11/09/2021 - 13:37
Um meteorito recuperado no incêndio no Museu Nacional do Rio de Janeiro em 2018 simboliza a resistência à destruição da cultura em tempos de “escuridão”, um espírito latente na Bienal de Arte Contemporânea de São Paulo.
A mostra, uma das mais importantes do mundo em sua área, expõe em seu 70º aniversário uma reação à extrema direita encarnada no Brasil pelo presidente Jair Bolsonaro, assim como a crise ambiental e a pandemia.
“Faz escuro mas eu canto”. Os curadores recuperaram este verso de Thiago de Mello, uma mensagem de esperança durante a ditadura militar (1964-1985), para resumir esta Bienal de mais de mil obras de 91 artistas nacionais e estrangeiros, inclusive indígenas.
A escuridão se tornou mais tangível com “novos incêndios, discursos de ódio (…), atos de racismo explícito, sinais de fragilidade institucionais, e finalmente a pandemia de covid-19”, disse no lançamento da mostra Paulo Miyada, um dos curadores.
“As vozes e os gestos dos artistas se tornam mais importantes em estados de emergência como o que vivemos”, acrescentou.
Após sua chegada ao poder em 2019, Bolsonaro eliminou o ministério da Cultura e o reduziu a uma secretaria integrada à pasta do Turismo, com um orçamento cortado e denúncias de suposta censura.
Desde então, o mundo artístico resiste.
“A forma de responder (…) a tempos políticos obscuros de movimentos de extrema direita era com uma abordagem política”, disse à AFP o italiano Francesco Stocchi, curador convidado.
– Passado e presente –
A Bienal se propôs, então, um conceito de história circular, que recua até a colonização e aborda o presente de uma perspectiva histórica, estabelecendo correlações. Há “uma consciência muito clara da gravidade de algumas situações que a gente vivencia”, disse o curador-geral Jacopo Crivelli Visconti.
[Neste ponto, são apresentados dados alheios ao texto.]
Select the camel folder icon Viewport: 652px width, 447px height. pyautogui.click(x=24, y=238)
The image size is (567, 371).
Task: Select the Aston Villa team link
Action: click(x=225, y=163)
Como exemplo, citou o trabalho da brasileira Regina Silveira, que representa sombras desproporcionais de símbolos da ditadura, como um tanque de guerra similar aos que desfilaram recentemente em Brasília, em uma parada militar inédita da qual participou Bolsonaro, ex-capitão do Exército.
Sua compatriota, Carmela Gross, expõe uma grande silhueta coberta com uma lona, uma escultura que já tinha apresentado na Bienal de 1969 durante o regime militar, um contexto que a deixou “impregnada de sentimentos de ameaça e perigo”, segundo os encarregados da mostra.
A percepção foi renovada nas manifestações do 7 de Setembro, nas quais muitos bolsonaristas pediram uma intervenção militar para frear o Judiciário, que investiga Bolsonaro, entre outras coisas, por divulgação de notícias falsas.
Uma frase do filósofo Antonio Gramsci, capturada em outra das obras expostas, também faz um convite à reflexão: “O velho mundo agoniza, um novo mundo tarda a nascer e, nesse claro- escuro, irrompem os monstros”.
– Emergência ecológica –
Do lado de fora, duas esculturas infláveis em forma de serpentes atraem os olhares para um lago do parque do Ibirapuera. Mas Jaider Esbell, indígena makuxi e autor da obra chamada “Entidades”, diz que sua participação na Bienal vai além deste e de outros trabalhos seus expostos.
“A melhor obra que eu faço é política, não esses desenhos coloridos, não aquela cobra grande dentro do lago. Esses são elementos de atração da atenção das pessoas para discutir questões como o aquecimento global, a urgência ecológica”, disse Esbell à AFP.
“É o momento fundamental para trazer estas questões porque está todo mundo discutindo, brigando por alguma coisa e ninguém está brigando pela urgência ecológica”, destacou esta referência artística, proveniente da reserva indígena Raposa Serra do Sol, em Roraima (norte), uma terra marcada por conflitos territoriais e ameaçada pelo garimpo ilegal.
Durante o governo Bolsonaro, o desmatamento e os incêndios registraram recordes na Amazônia, bioma-chave para o equilíbrio climático global e lar de numerosos povos originários.
A exposição, inaugurada em 4 de setembro, estará aberta até 5 de dezembro e espera atrair, como em edições anteriores, cerca de um milhão de visitantes.